-- EXTRACTED MATERIAL --
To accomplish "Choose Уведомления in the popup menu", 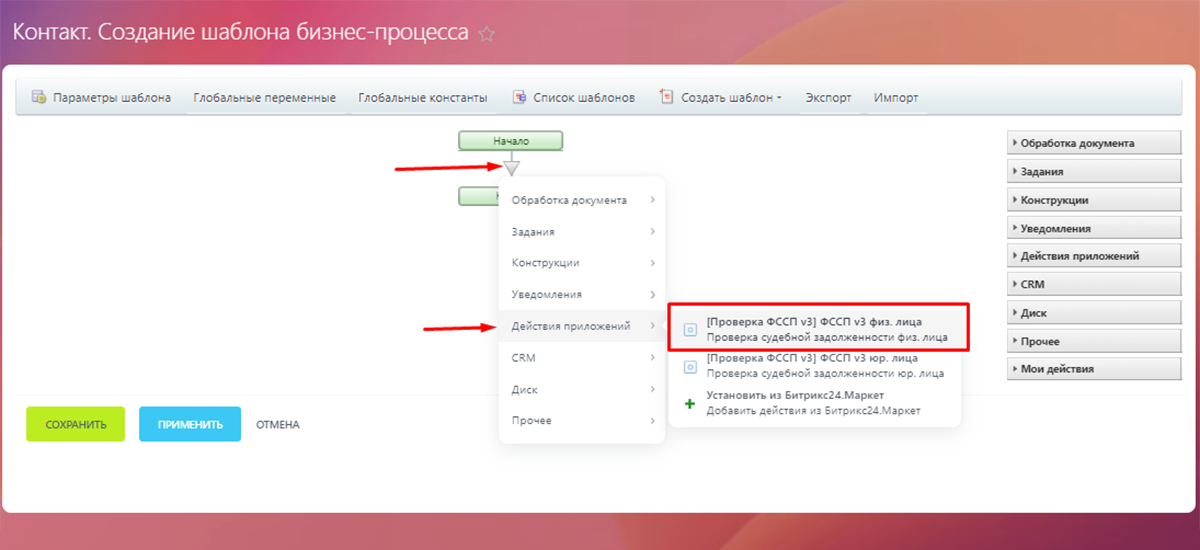I will [581, 294].
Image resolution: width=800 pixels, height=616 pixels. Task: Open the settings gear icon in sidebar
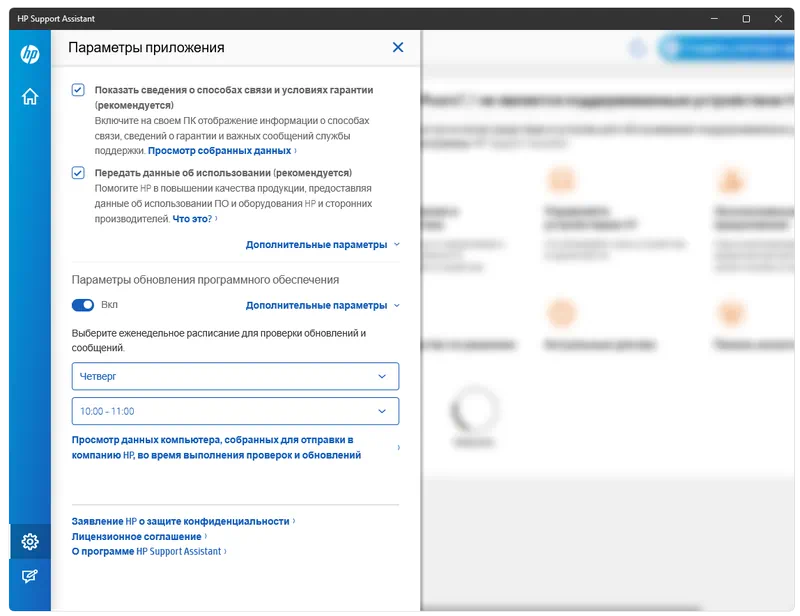point(30,542)
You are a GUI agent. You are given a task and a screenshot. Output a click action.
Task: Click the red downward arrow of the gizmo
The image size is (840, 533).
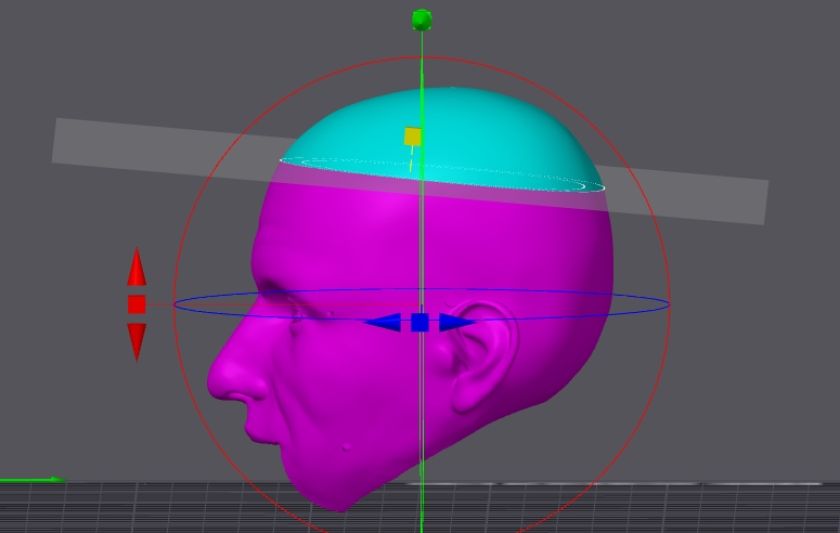(x=137, y=340)
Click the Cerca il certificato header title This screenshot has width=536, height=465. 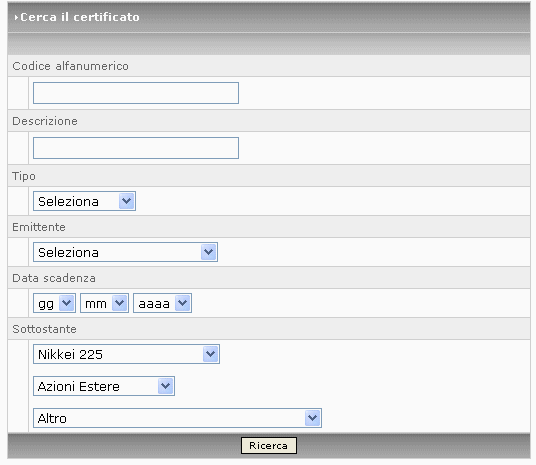(x=80, y=17)
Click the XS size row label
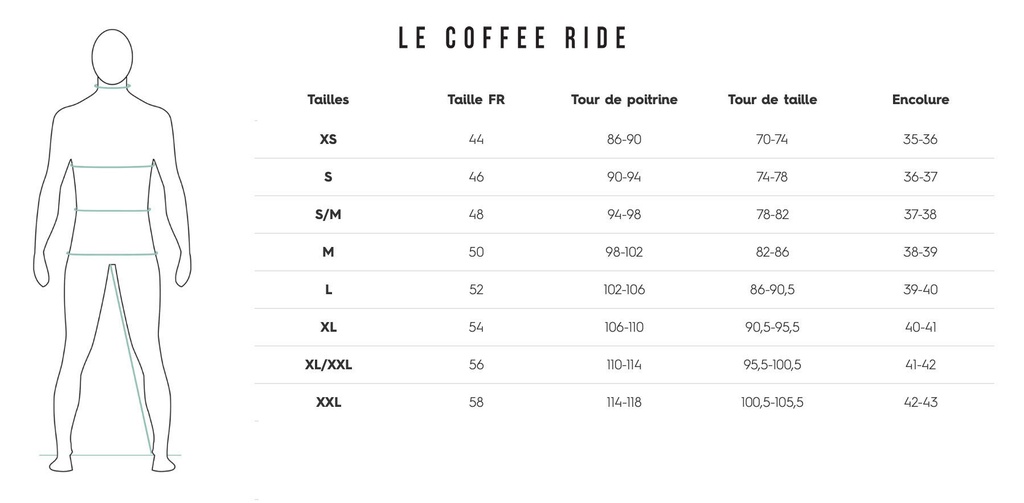The height and width of the screenshot is (503, 1024). [328, 139]
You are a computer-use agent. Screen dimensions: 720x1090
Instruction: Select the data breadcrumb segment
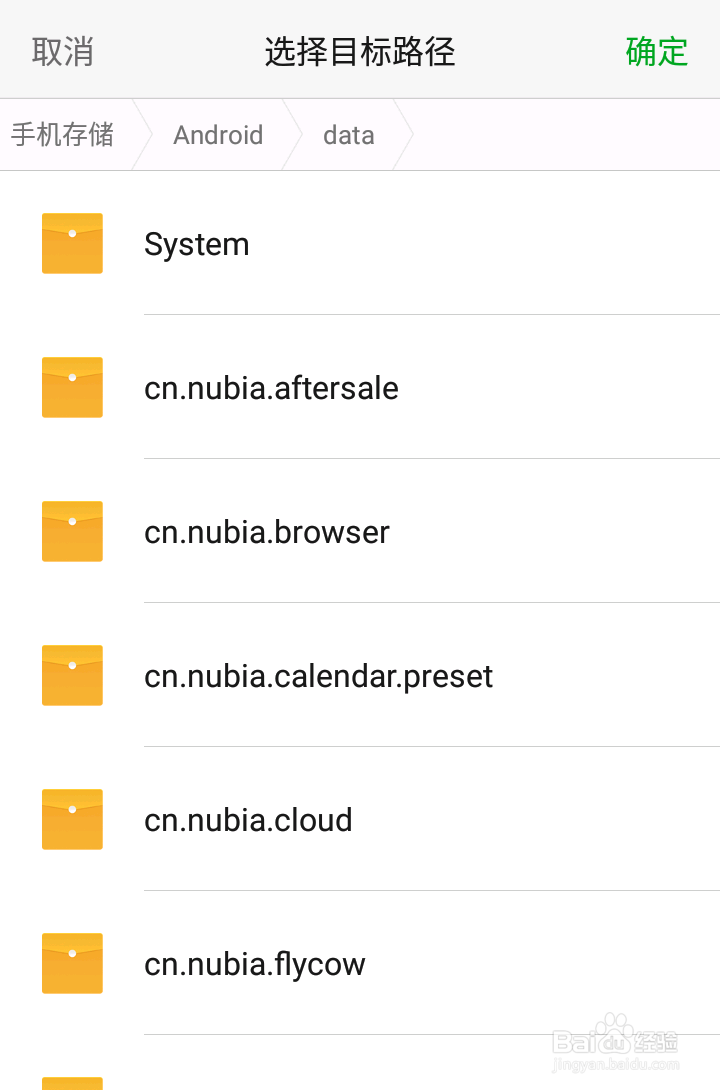tap(349, 135)
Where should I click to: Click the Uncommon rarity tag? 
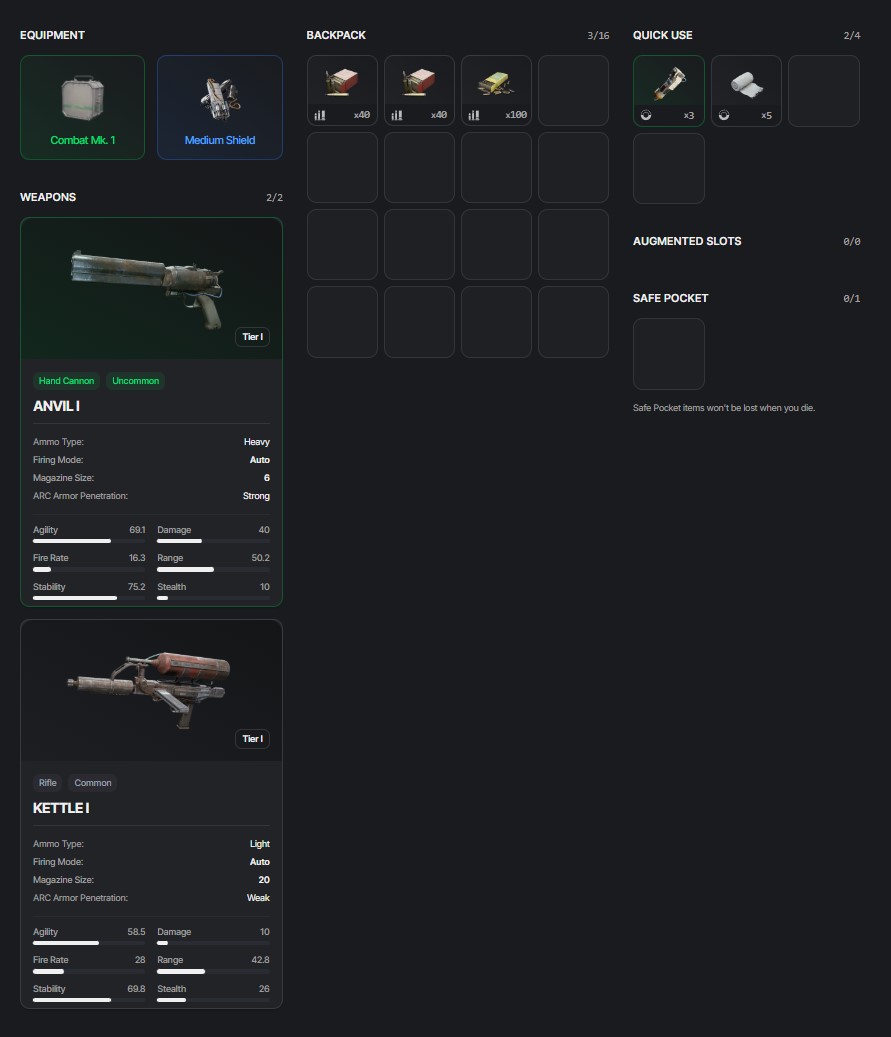(136, 381)
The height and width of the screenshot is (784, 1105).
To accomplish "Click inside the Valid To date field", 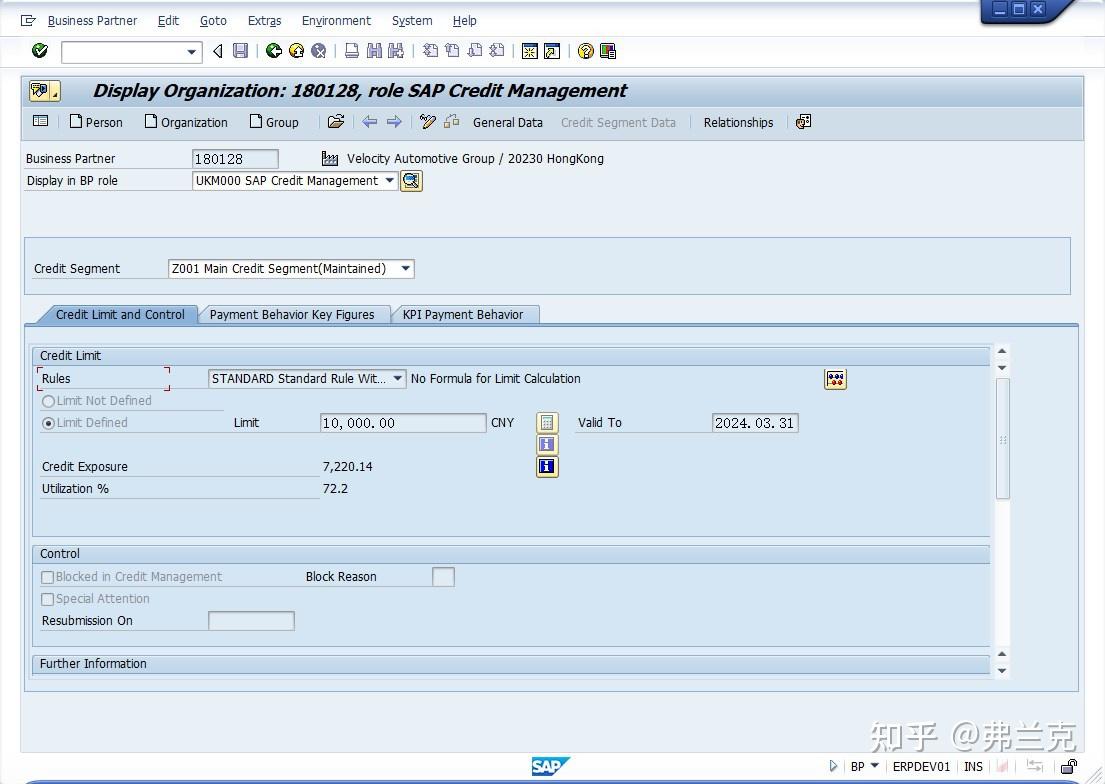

-- YOUR ASSIGNMENT --
Give back, word for word, the lines from the one containing "You are a computer-use" through the last line of the listing above; include both ends and exclude the pictures.

-- EXERCISE ANSWER --
You are a computer-use agent. Screen dimensions: 720x1090
Instruction: Select the data breadcrumb segment
tap(349, 135)
Where should I click to: Click the Uncommon rarity tag? 
(136, 381)
The height and width of the screenshot is (784, 1105).
To accomplish "Click inside the Valid To date field", 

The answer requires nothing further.